Domestic SAF Development Also Key to Energy Security, Economic Prosperity
Geoff Tauvette saw the gap before most. After decades in aviation fuel and sustainability, he realized no one was steering Canada’s approach to sustainable aviation fuel (SAF). In 2022, he helped launch the Canadian Council for Sustainable Aviation Fuels (C-SAF) to fill that void — not as a typical industry association, but as a strategic, cross-sector coalition built to accelerate domestic SAF development.
That leadership and vision were recognized this year with the Canadian Fuels Association’s 2025 Collaboration and Partnership Award, honouring C-SAF’s model and Geoff’s work in aligning industry, suppliers, and policymakers to build a competitive Canadian SAF ecosystem.

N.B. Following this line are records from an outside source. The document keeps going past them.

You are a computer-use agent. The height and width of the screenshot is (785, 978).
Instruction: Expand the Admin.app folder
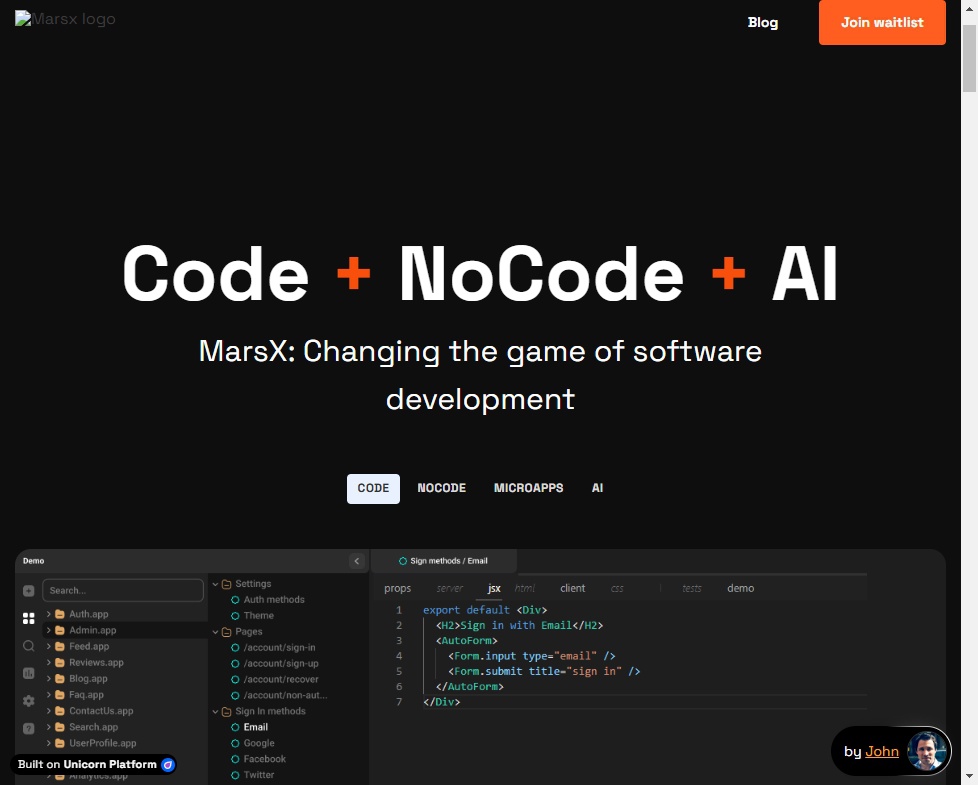[x=49, y=630]
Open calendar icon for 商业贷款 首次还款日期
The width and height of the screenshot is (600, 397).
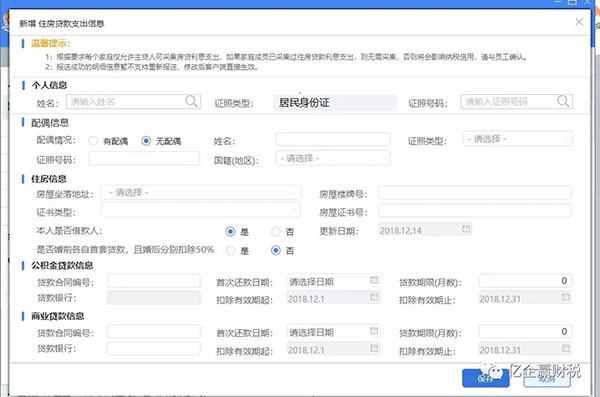[374, 331]
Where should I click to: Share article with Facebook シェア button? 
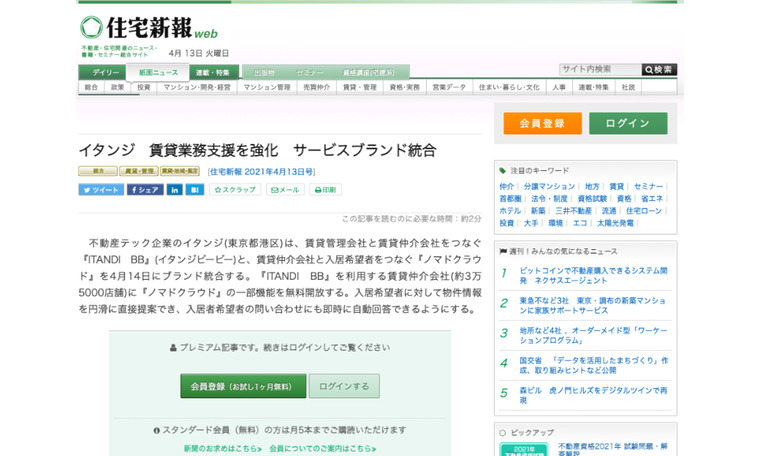pos(144,189)
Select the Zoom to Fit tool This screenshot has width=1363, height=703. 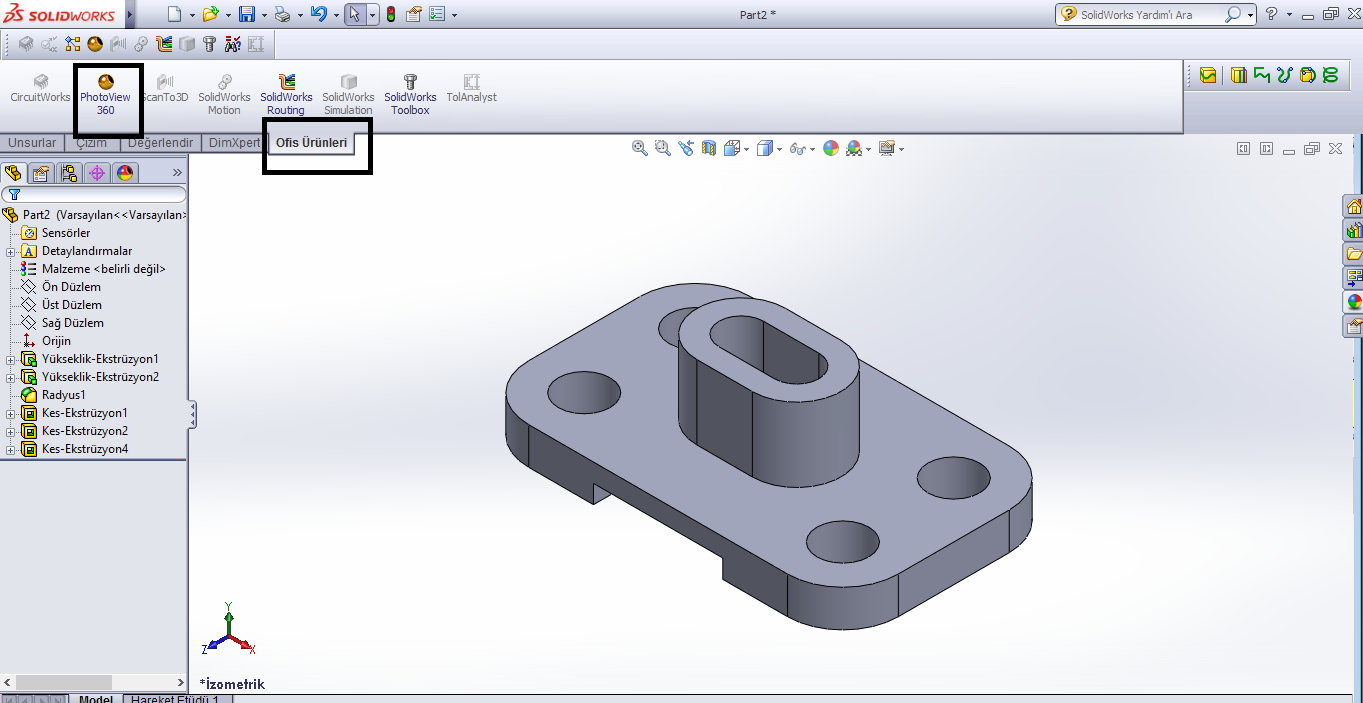640,148
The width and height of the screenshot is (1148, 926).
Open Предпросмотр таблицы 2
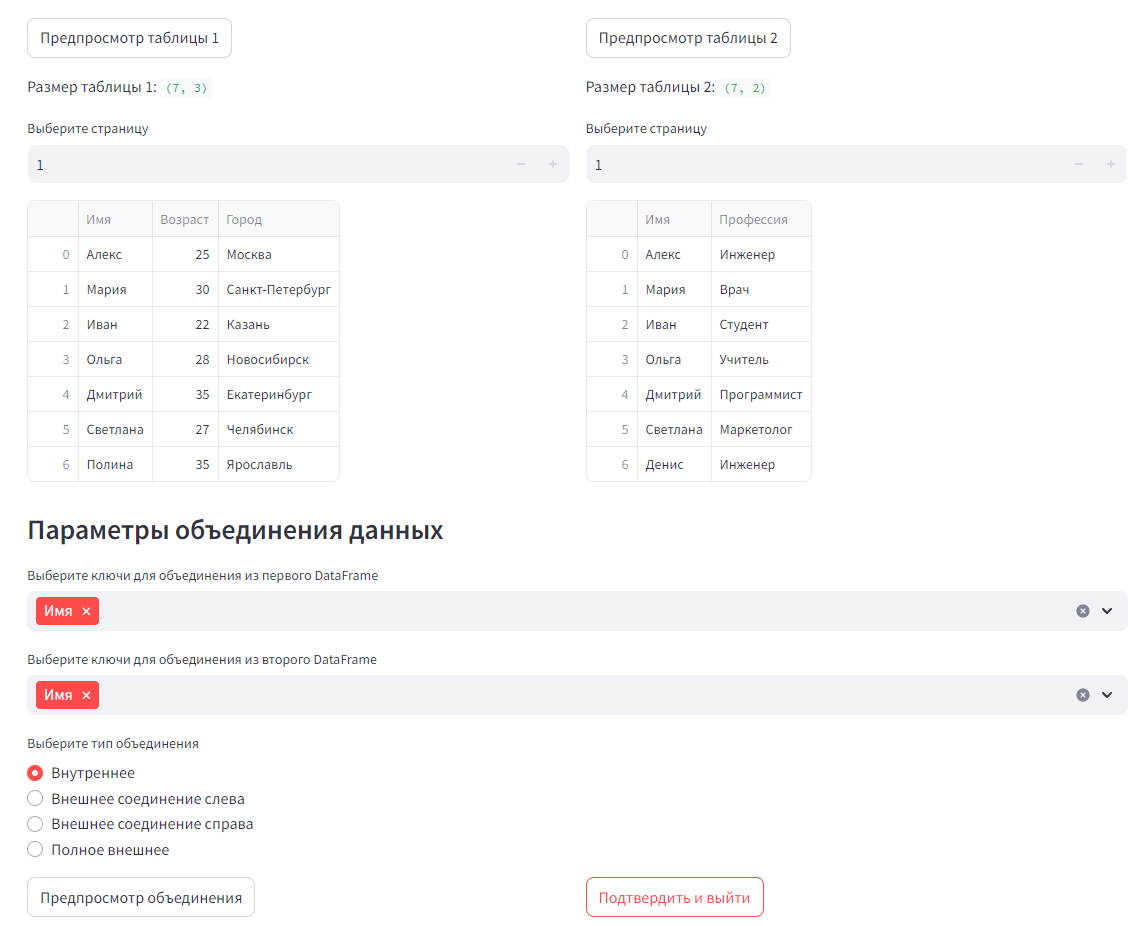pos(688,38)
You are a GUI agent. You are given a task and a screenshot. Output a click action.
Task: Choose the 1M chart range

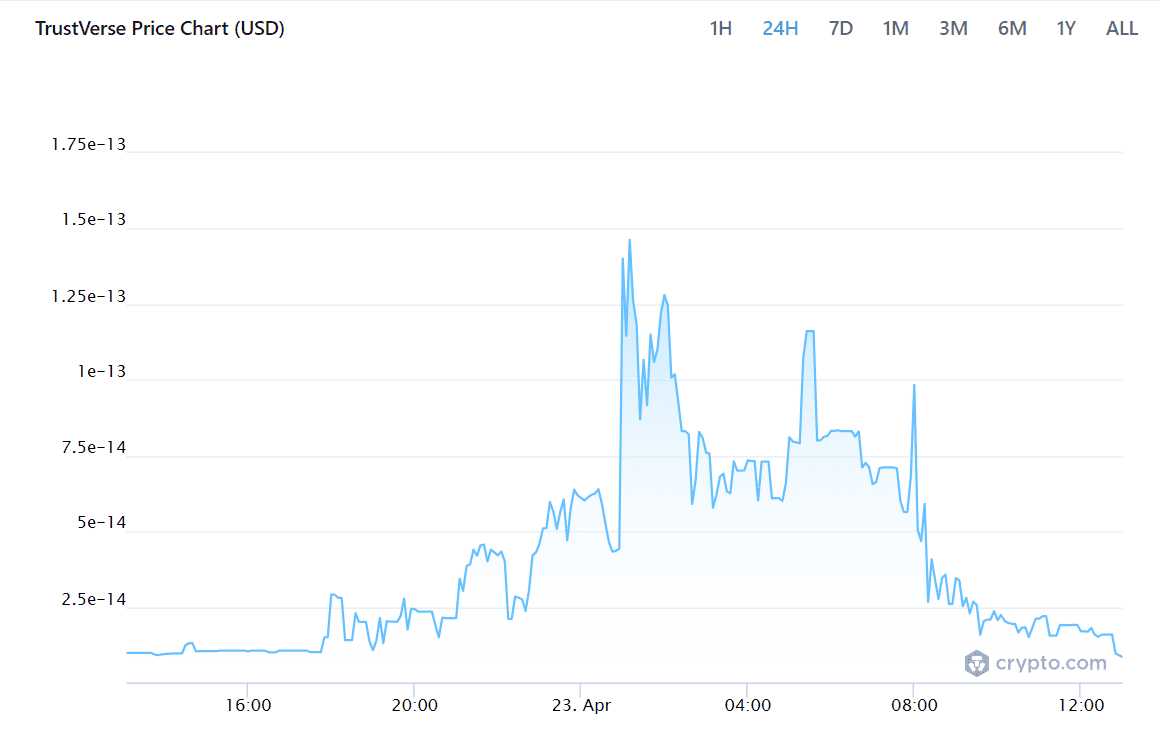(x=895, y=28)
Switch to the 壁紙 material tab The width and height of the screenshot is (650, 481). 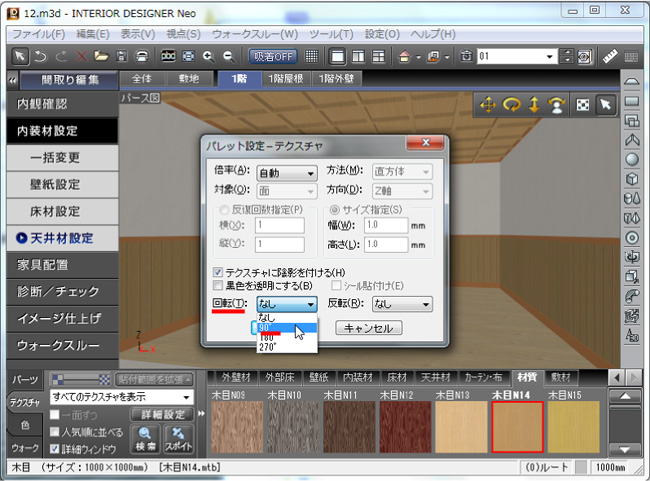319,377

“You can’t develop a SAF industry in silos,” says Geoff. “We built C-SAF to bring together the full value chain — airlines, refiners, feedstock producers, airports, governments. Everyone needs to be at the table.”

That strategic alignment has already delivered real progress.
C-SAF’s national SAF roadmap set an ambitious but achievable target of one billion litres produced in Canada by 2030. The Council’s ongoing collaboration with CFA — especially in joint advocacy and regional feasibility studies — has helped present a unified voice to government, industry, and investors.
“CFA brought depth on fuels, and we brought the aviation lens,” says Geoff. “Together, we’ve made the case for why this industry matters — not just for emissions, but for economic opportunity and energy security.”
Still, the path forward will require long-term vision and the necessary policy framework.
“This is more than a fuel transition — it’s about building a future-proof aviation industry, rooted in Canadian innovation, feedstocks, and talent,” Geoff says.

He sees SAF not just as a climate solution, but as a “national economic opportunity” — one that can energize rural communities, strengthen domestic fuel security, and position Canada as a global leader.
“We have the ingredients. We can be competitive globally. But we need to act with intention — and we need policies that back that vision,” he says.
For C-SAF, the CFA’s 2025 award is more than a milestone — it’s a signal that strategic, cross-sector partnership is not just working, but essential to Canada’s clean energy future.
“If we do this right,” Geoff says, “Canada doesn’t just participate in the SAF transition. We lead it.”